Presi i rapinatori della notte di Halloween

di Redazione

Due giovani autori di due colpi nella movida nel centro storico

Presi i rapinatori della notte di Halloween

Identificati e arrestati gli autori delle rapine della notte di Halloween Genova, nel centro storico.
Gli agenti del commissariato Prè giovedì mattina hanno eseguito due ordinanze di custodia cautelare in carcere a carico di due cittadini marocchini di 24 e 19 anni, già noti alla polizia poiché predatori seriali operanti nei vicoli, ritenuti responsabili della commissione di due rapine perpetrate nella notte di Halloween.

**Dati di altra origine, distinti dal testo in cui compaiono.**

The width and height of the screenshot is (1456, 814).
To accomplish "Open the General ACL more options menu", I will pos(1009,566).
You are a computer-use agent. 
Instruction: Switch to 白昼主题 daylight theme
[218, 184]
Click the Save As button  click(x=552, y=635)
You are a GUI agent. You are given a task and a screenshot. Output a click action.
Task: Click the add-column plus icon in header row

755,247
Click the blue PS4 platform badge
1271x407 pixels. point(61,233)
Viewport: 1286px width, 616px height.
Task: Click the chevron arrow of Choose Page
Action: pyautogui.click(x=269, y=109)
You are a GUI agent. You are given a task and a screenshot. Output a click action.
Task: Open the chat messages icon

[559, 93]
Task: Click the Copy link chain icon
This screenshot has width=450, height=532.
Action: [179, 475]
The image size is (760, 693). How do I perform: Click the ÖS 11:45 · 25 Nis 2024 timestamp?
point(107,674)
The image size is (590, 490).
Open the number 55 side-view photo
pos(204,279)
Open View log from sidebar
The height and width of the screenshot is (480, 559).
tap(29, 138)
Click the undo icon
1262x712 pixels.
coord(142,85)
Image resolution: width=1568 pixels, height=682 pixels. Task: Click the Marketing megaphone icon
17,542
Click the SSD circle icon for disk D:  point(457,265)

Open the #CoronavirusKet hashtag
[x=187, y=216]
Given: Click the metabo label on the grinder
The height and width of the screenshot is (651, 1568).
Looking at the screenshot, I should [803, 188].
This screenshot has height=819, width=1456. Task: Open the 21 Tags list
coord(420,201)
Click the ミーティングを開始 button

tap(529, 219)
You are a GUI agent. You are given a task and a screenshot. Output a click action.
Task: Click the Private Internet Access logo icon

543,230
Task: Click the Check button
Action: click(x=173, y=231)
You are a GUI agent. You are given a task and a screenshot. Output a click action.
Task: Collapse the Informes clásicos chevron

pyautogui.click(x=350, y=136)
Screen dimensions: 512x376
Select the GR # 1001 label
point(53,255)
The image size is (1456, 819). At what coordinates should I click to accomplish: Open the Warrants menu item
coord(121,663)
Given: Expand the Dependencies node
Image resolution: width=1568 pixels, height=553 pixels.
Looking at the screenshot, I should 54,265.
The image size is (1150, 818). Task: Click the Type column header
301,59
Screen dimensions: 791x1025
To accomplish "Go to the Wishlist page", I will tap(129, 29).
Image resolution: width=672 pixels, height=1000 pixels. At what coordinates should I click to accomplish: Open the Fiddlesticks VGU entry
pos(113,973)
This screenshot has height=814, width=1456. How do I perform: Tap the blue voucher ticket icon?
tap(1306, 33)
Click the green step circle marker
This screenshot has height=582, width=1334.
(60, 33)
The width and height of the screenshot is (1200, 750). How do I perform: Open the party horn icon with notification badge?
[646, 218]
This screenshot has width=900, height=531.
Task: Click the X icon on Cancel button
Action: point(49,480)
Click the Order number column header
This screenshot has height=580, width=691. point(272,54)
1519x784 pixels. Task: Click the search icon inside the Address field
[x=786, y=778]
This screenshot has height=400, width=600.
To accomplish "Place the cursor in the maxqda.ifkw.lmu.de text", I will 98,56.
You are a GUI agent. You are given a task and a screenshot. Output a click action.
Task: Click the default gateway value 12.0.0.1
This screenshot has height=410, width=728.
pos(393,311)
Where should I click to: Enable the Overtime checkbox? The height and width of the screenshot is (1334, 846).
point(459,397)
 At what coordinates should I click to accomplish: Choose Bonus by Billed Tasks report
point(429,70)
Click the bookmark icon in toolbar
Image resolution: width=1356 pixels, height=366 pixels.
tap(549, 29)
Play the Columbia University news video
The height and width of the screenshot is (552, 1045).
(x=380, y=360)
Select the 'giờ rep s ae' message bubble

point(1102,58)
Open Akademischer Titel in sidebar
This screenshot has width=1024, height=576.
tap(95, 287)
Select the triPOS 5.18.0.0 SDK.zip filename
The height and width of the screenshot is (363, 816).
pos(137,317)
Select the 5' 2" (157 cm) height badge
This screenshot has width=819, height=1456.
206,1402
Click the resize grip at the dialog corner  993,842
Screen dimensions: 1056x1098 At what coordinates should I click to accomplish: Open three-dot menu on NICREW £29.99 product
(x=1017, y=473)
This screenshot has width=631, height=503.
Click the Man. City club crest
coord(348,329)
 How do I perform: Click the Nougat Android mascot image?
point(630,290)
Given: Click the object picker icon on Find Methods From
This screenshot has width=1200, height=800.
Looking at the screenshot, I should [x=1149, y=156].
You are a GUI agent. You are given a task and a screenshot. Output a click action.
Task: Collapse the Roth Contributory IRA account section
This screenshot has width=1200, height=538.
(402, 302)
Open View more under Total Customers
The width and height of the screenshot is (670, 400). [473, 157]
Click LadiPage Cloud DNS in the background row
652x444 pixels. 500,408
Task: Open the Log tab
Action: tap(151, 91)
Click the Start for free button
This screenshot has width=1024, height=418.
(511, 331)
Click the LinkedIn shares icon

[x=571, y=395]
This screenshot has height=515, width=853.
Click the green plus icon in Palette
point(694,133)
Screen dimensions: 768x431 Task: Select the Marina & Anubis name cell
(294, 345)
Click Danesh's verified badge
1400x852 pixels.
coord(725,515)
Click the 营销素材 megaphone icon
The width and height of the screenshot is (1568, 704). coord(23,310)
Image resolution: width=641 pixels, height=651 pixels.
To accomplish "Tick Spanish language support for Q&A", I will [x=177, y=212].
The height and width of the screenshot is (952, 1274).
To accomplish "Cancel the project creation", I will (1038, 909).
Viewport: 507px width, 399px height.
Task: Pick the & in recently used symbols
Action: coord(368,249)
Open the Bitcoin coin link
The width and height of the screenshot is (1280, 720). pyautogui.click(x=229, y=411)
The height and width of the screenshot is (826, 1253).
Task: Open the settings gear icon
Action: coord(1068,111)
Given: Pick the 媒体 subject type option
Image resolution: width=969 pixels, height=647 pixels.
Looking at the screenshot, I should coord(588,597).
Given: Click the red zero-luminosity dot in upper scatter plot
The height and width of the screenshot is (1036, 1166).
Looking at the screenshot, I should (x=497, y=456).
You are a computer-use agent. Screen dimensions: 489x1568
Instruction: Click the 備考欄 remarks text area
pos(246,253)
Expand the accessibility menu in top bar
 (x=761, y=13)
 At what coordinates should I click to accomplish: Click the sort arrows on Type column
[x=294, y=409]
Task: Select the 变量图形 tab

Il primo episodio si è verificato in via dei Giustiniani ai danni di un dipendente di un locale della zona che, dopo essere stato colpito con pugni al volto, è stato derubato del cellulare dai due malviventi.
L’altro fatto nelle adiacenze di piazza San Bernardo; questa volta il malcapitato, un trentenne frequentatore della movida, è stato rapinato dello smartphone dopo essere stato aggredito e intimidito con una bomboletta di spray urticante. Qualche ora dopo la commissione dei reati, i poliziotti del commissariato avevano fermato i due giovani trovandoli in possesso dei telefoni cellulari appena rubati e per questo li avevano segnalati per il reato di ricettazione.
Con poca astuzia e tanta fantasia, uno dei rapinatori si è presentato qualche giorno dopo, proprio d’innanzi agli uomini del commissariato Pré, con l’intento di giustificare il possesso della refurtiva. Ha dichiarato pertanto che, quella stessa notte, anche lui era stato rapinato del cellulare, aggiungendo anche di averne comprato uno nuovo da un ricettatore incontrato subito dopo nei vicoli, ignaro che si trattasse di uno smartphone rubato.
Il fantasioso racconto è stato in poco tempo smentito dal lavoro attento e scrupoloso degli investigatori che, grazie allo studio delle immagini delle telecamere di video sorveglianza e alle dichiarazioni fornite dalle vittime, hanno attribuito ai due giovani marocchini la responsabilità dei fatti. Arrestati entrambi ieri su ordine di custodia cautelare, sono stati associati al carcere di Marassi a disposizione dell’autorità giudiziaria.